-Re: What should I do with SyncDisconnected
Jordan Zimmerman 2013-03-13, 21:21
SyncDisconnected can occur for a variety of reasons. It's in the class of recoverable errors. Your app needs to go into a waiting state until SysConnected is retrieved again or SessionExpired. Have you read http://wiki.apache.org/hadoop/ZooKeeper/ErrorHandling ?
You should consider using one of the high level ZooKeeper frameworks (such as Curator which I wrote).
On Mar 13, 2013, at 2:01 PM, Ivan Kelly <[EMAIL PROTECTED]> wrote:
> Hi guys,
> We have a usecase here where zookeeper is used to coordinate ownership
> of partitions of a resource. When one server dies, the partition
> should be moved to another server, etc. The action we need to take on
> SessionExpired is very clear. We just kill the server.

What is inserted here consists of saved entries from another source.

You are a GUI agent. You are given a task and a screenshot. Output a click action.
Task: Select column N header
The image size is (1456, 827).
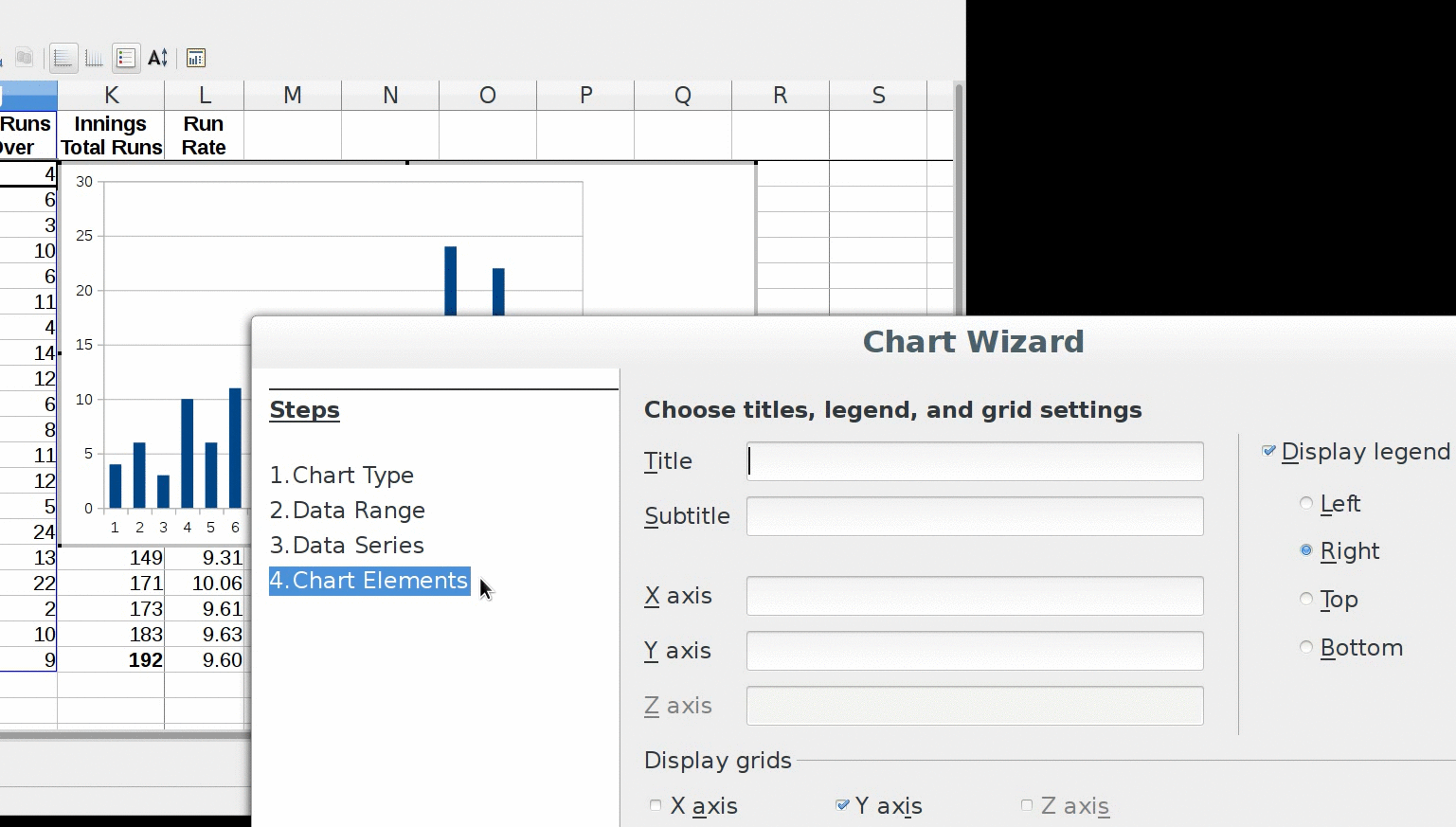pos(390,96)
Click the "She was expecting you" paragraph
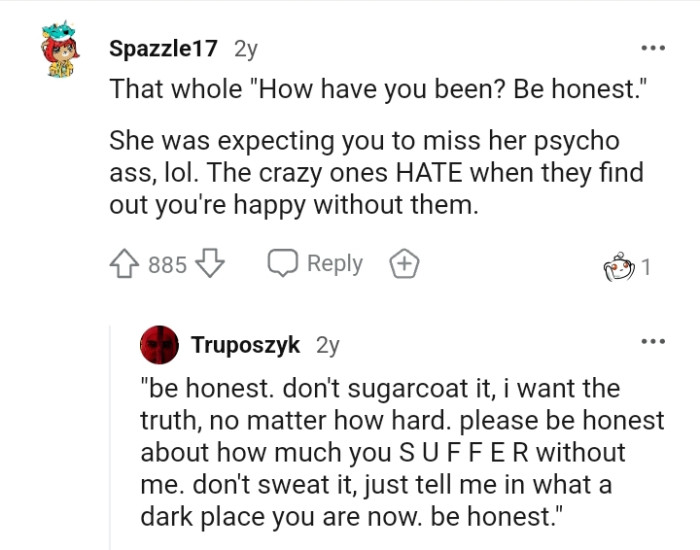Screen dimensions: 700x550 click(375, 173)
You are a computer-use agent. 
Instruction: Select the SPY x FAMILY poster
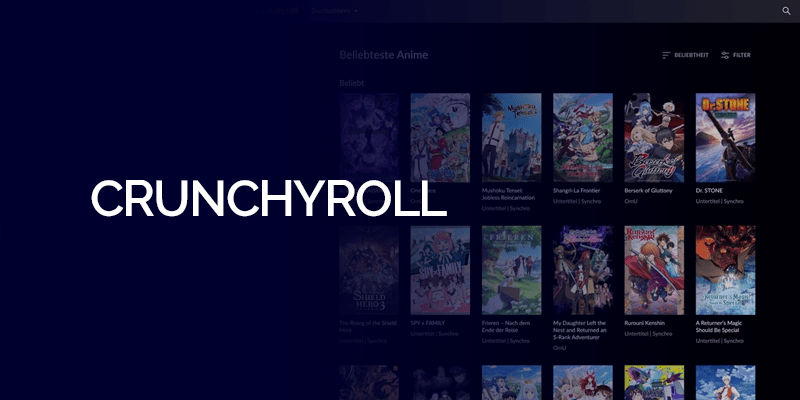pyautogui.click(x=440, y=270)
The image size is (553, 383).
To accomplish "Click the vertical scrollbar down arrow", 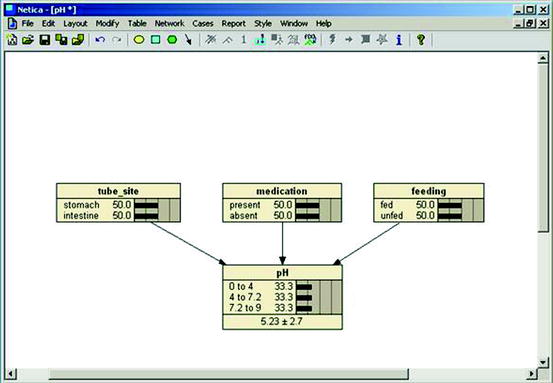I will tap(543, 361).
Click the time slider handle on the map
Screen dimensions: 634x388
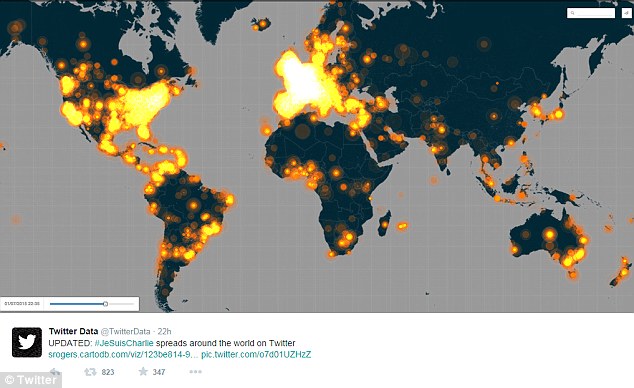[106, 304]
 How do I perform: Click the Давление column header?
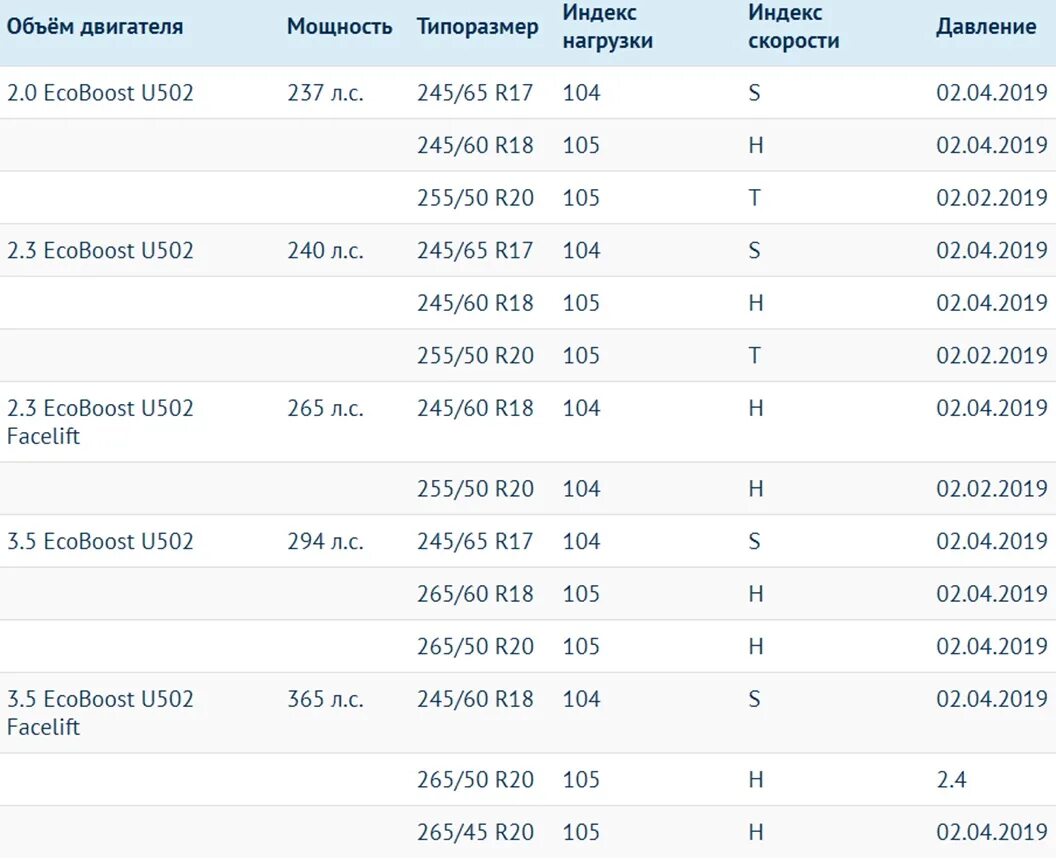click(985, 27)
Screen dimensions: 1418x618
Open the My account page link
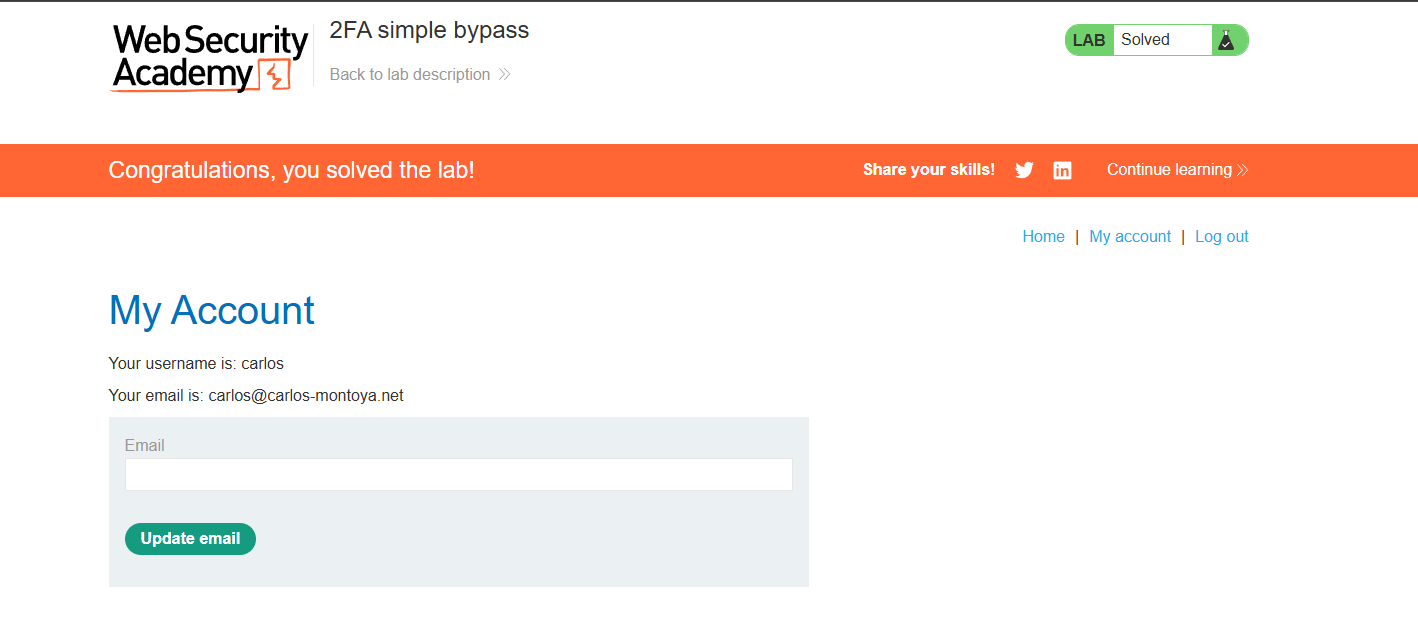(x=1130, y=237)
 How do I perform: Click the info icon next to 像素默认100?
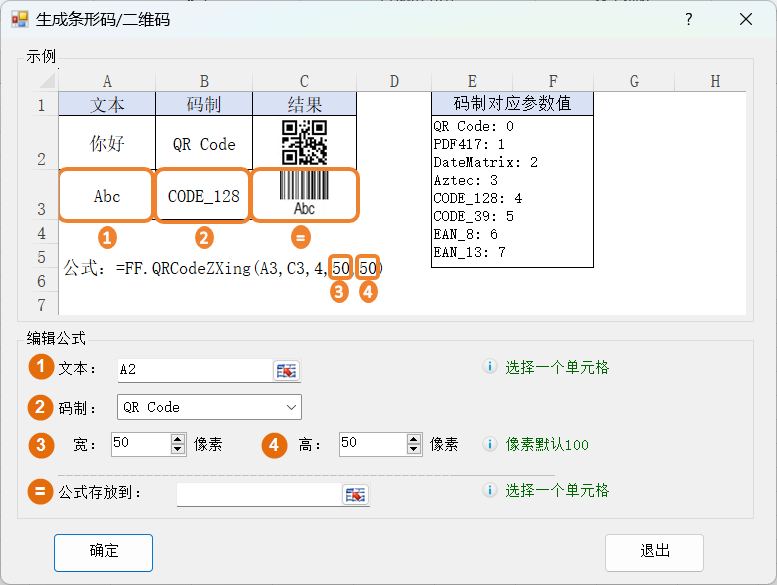click(x=490, y=444)
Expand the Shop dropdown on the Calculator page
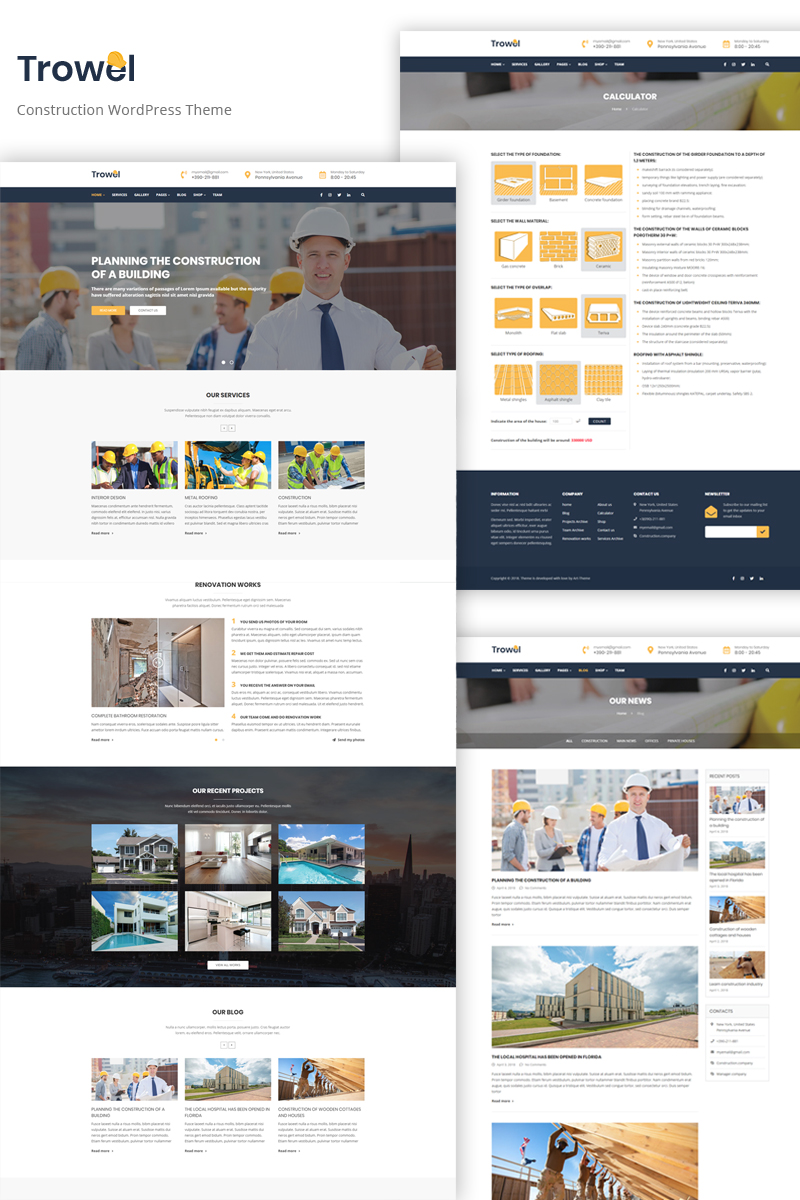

> However it is unclear what we should do on a SyncDisconnected. We
> can't just kill our server, as it may have just been one zookeeper
> server failing. If we block all client requests to our server while we
> wait for SyncConnected, we may block forever in the case that our
> server is partitioned away from the zk cluster. If we continue to
> serve requests, we risk split brain.
> What have people done in the past to resolve issues like this?
>  This is a risk anyhow without proper fencing, but a limited amount
> is ok in our application.